Of the many decisions involved in adult caregiving, contemplating what to do about life support is often one of the hardest.
Tangled in the myriad emotions involved are questions about the needs of your elderly parent on life support, their potential to recovery, their wishes, your sacrifice and feelings about the situation and ultimately what society has deemed the “right thing to do”. It might be best, since decisions like these are emotional ones, to think about it in a logical way.
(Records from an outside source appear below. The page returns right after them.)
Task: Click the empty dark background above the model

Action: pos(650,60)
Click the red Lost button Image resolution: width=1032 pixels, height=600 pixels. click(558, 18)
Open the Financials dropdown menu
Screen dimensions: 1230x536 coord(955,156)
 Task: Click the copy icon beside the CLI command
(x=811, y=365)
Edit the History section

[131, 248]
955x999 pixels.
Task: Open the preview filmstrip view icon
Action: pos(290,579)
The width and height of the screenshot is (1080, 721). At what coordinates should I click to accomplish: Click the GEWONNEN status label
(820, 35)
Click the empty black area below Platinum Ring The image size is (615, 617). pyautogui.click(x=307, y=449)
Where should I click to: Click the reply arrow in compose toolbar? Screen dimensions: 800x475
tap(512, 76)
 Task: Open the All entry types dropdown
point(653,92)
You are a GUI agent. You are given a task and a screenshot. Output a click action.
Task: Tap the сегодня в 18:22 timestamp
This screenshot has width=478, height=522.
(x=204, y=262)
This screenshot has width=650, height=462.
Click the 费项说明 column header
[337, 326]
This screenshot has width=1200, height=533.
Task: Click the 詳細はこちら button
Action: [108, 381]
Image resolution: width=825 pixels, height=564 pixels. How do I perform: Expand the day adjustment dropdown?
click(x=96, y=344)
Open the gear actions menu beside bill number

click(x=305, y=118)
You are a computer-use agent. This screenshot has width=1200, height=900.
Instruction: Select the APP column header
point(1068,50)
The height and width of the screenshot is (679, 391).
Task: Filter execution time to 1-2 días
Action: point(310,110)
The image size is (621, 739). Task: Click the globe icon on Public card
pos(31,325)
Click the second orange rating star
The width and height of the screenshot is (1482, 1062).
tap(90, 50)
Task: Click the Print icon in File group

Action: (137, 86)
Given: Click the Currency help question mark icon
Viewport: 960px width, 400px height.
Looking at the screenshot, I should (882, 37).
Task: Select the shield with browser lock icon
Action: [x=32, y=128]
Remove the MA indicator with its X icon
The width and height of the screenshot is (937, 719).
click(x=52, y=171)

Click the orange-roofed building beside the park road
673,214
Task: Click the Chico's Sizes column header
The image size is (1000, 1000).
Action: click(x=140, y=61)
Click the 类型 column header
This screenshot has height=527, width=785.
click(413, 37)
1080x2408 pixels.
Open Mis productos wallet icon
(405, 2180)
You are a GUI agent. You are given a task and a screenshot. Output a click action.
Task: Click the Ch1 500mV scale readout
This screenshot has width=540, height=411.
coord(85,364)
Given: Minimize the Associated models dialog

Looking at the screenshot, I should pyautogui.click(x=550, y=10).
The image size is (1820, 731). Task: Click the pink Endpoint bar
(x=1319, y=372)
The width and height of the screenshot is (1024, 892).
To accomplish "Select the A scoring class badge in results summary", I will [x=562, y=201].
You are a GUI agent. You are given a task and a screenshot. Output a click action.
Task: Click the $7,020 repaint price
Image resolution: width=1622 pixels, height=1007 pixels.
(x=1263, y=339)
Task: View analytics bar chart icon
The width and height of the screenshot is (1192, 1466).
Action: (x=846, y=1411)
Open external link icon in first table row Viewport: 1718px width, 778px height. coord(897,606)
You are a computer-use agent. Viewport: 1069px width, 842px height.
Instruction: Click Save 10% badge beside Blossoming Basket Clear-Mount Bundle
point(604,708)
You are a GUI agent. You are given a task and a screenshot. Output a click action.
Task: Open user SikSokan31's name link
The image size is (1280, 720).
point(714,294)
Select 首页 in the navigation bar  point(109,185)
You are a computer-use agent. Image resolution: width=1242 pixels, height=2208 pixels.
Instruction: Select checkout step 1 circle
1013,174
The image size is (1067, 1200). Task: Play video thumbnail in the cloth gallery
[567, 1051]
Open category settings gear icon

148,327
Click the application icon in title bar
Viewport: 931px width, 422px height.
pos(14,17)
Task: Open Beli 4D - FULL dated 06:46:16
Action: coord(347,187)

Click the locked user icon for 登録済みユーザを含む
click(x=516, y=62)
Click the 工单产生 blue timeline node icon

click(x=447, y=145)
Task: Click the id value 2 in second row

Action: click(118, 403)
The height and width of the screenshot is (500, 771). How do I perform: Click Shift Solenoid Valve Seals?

What are their chances of recovery?
One of the quintessential questions here that must be resolved surrounds their chances of recovery. Sitting down and having a substantial conversation with your parents doctor can clarify exactly where your Mom or Dad stands in terms of recovery. What quality of life can be afforded to them if they are on multiple forms of life support? What else can be expected? Bed sores? More trauma to the body? The guilt associated with taking elderly parents off life support lies in disregarding their potential to recover; if there is a slim to none chance of recovery, the question then becomes an analysis of selfishness.
Are you being selfish?
The ultimate question becomes is who really benefits from keeping your parent on life support if they don’t stand to benefit? If your parent has slight chances of recovery, is maintaining their limited function an extension of your need or theirs? Did they leave final wishes and are you regarding them? Knowing your parents, would they consider this living with dignity?
Things to Remember
Is it important to remember, in the midst of all these questions, that whatever decision you make will be the right decision. In letting go, your parent will complete a course of action that is already underway. In maintaining their bodies, you keep alive a substantial aspect of who your parent is.